Osmanlı mirasının tasfiye edilmesine camilerde de karşılaşıyoruz. 17. yüzyılda Balkanlar’a yaptığı seyahat esnasında Evliya Çelebi Varna’ya uğradığında 41 cami ve mescit olduğunu Seyahatnâmesi’nde yazmış, ancak birbirini izleyen savaşlar sırasında ve özellikle 1828-1829 Rus-Türk Savaşı’nda şehirdeki bir çok İslâm eseri zarar görmüş ya da yıkılmış. Varna’nın Türk idaresinde bulunduğu son dönemlerde şehirde 20 dolayında cami ibadete açık tutulmuş. Günümüzde ise Varna’da üç cami ibadete açık. Bunlar, Aziziye, Hayriye ve Sessevmez Camileri. Aziziye Camii şu an ibadete her gün açıktır.
Son Söz
Varna şehri ıhlamur kokuları altında dolaşabileceğiniz, martıların elinizdeki pizzayı kapıp götürebileceği, güler yüzlü nazik insanlarla dolu, eski ve gururlu bir Avrupa şehri.
Tarihi dokusuyla birlikte çağdaş dünya düzenine de ayak uyduran şehrin fotoğraf karelerine sığdıramayacağımız kadar çok görülecek yeri var. 5 günlük Varna gezimde hem toplantı, hem gezme ikisi bir araya geldiğinde yazabildiklerim bunlar. Deniz Müzesi, Roma Hamamları, Tarih Müzesi, Dormition Katedrali, Taş Ormanı ve daha niceleri tekrar tekrar Varna’ya gitmek için yeter de artar bile. Tabii Nazım Hikmet’in kaldığı yerlerden biri olan Bor Oteli’ni ziyaret etmek de var bir daha ki sefere. Bor kelimesi Bulgarcada “çam ağacı” anlamına gelir. Nazım bu otelde Memet, Mavi Liman, Gülhane Parkı ve Bor Oteli şiirlerini yazar. Yazımı Nazım’ın burada yazdığı bir şiiri ile bitirmek istiyorum.

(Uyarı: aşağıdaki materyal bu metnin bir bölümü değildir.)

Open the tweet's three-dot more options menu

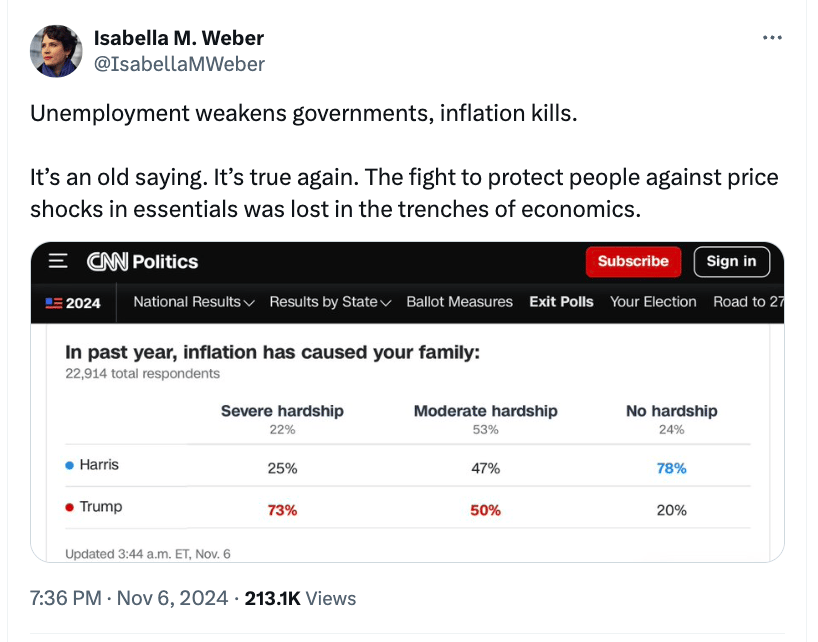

Sağlıkla kalın, seyahatte kalın.
Bor Oteli
Şu Varna’da uyumanın yolu yok geceleri,
uyumanın yolu yok
yıldızların bolluğundan,
yakınlığından parlaklığından,
kumlukta hışırtısından dalgaların,
sedefleriyle,
çakıllarıyla,
tuzlu yosunların hışırtısı;
denizde bir yürek gibi atan motor sesinden,
İstanbul’dan çıkıp Boğaz’ı geçip odamı dolduran anıların yüzünden
kimisinin gözü yeşil,
kimisinin bilekleri kelepçeli
kimisinin bir mendil var elinde,
lavanta çiçeği kokuyor mendil.
Şu Varna’da uyumanın yolu yok, gülüm
Şu Varna’da, Bor Oteli’nde.
Nazım Hikmet
Merhaba, okumayı en sevdiğim yazı biçimi. Elinize sağlık, teşekkürler.
Çok teşekkürler beğeninizi ifade ettiğiniz için.